Randrianaivo n'est pas la seule à être confrontée à des bouleversements majeurs en raison des récents cyclones. Entre le 5 et le 22 février, les cyclones Batsirai et Emnati ont frappé la côte est de Madagascar, causant des dommages et des destructions considérables. Ils ont détruit un certain nombre de centres de santé, ce qui a réduit l'accès, déjà limité, des communautés isolées aux soins. On estime que plus de 300 000 personnes ont été touchées par ces deux catastrophes. 

Ces cyclones sont les derniers d'une série de catastrophes naturelles que les communautés de Madagascar ont connues ces dernières années. Le pays est régulièrement confronté à des phénomènes météorologiques extrêmes. Les habitants de la partie sud du pays se remettent à peine des effets d'une sécheresse exceptionnellement grave, qui a provoqué des niveaux alarmants de malnutrition. Chaque année, Madagascar est touchée par des tempêtes tropicales d'intensité variable, le cyclone Batsirai de février ayant atteint un niveau 4 hautement destructeur. Entre fin janvier et début mars, cinq tempêtes tropicales et cyclones ont frappé l'île. 

C'était un véritable défi d'acheminer l'aide.

Mathilde Guého, coordinatrice d'urgence MSF à Madagascar

Au lendemain des cyclones, les équipes d'urgence MSF ont commencé à fournir des soins aux habitants du district côtier éloigné et isolé de Nosy Varika, où l'hôpital et les centres de santé locaux avaient été gravement endommagés. « C'était un véritable défi d'acheminer l'aide, explique Mathilde Guého, coordinatrice d'urgence MSF à Madagascar. Les routes étaient presque inutilisables et nous avons dû traverser trois rivières pour arriver à Nosy Varika. Parfois, les cours d'eau étaient tellement pleins qu’il était totalement impossible de passer. » 

MSF a travaillé à réhabiliter l'hôpital en partie détruit ainsi que cinq centres de santé. Des équipes ont également mis en place des cliniques mobiles par bateau, pour atteindre des endroits où l'accès aux soins demeurait très limité depuis le passage du cyclone. Les équipes médicales traitent environ 345 patients par semaine, principalement pour des maladies comme le paludisme, la diarrhée et les infections des voies respiratoires, mais aussi un nombre croissant d'enfants souffrant de malnutrition aiguë.
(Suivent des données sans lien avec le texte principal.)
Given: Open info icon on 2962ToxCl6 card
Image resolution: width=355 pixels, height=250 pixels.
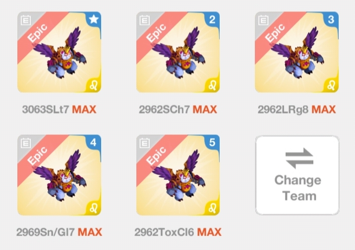Looking at the screenshot, I should point(144,143).
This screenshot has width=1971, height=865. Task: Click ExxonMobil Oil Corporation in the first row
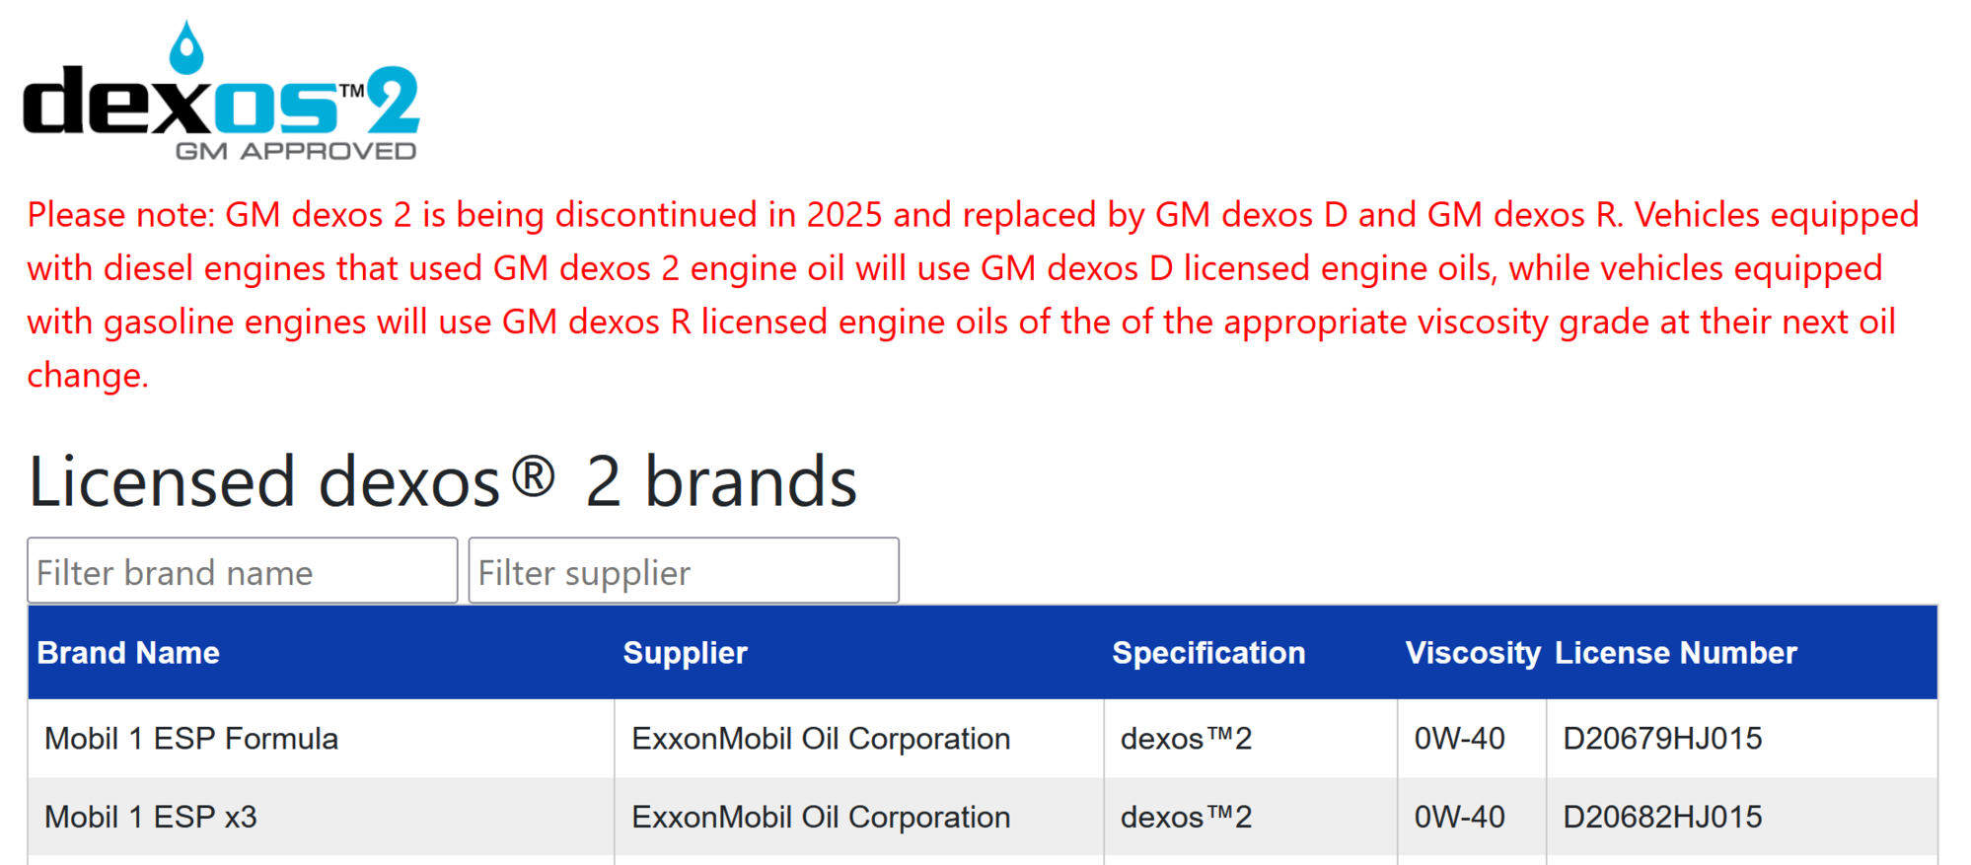[820, 738]
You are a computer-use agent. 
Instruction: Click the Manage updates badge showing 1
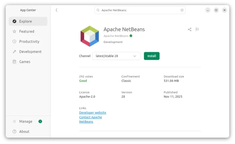40,121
Rondolphe, mécanicien pour bateaux et pilote originaire de Mahanoro, explique que la plupart des habitants de la région gagnent leur vie en tant que pêcheurs et agriculteurs. « Les gens auront du mal à s’en remettre : toutes les cultures ont été ravagées », explique-t-il. Le poisson est devenu beaucoup plus difficile à trouver, ce qui entraîne une réduction de près de 90 % du revenu des pêcheurs.  « Avec le changement climatique, tantôt sec, tantôt pluvieux, il est également devenu difficile de cultiver du riz, car lorsqu'il y a beaucoup de pluie, elle emporte les cultures. » Les membres de la communauté locale racontent à MSF comment ils essaient de trouver de nouveaux moyens pour survivre. Phillipe Randiar, un agriculteur de Namorona, explique qu'il essaie de fabriquer et de vendre du pain après que toutes ses cultures de girofle, de café et de riz ont été détruites. Il ajoute que certains agriculteurs ont également commencé à pêcher. Mais comme le poisson n'est pas abondant et que les gens n'ont pas les moyens d'en acheter, l'optimisme n'est pas de mise. 

Nous sommes vraiment inquiets de l'impact que cela aura sur les populations à long terme.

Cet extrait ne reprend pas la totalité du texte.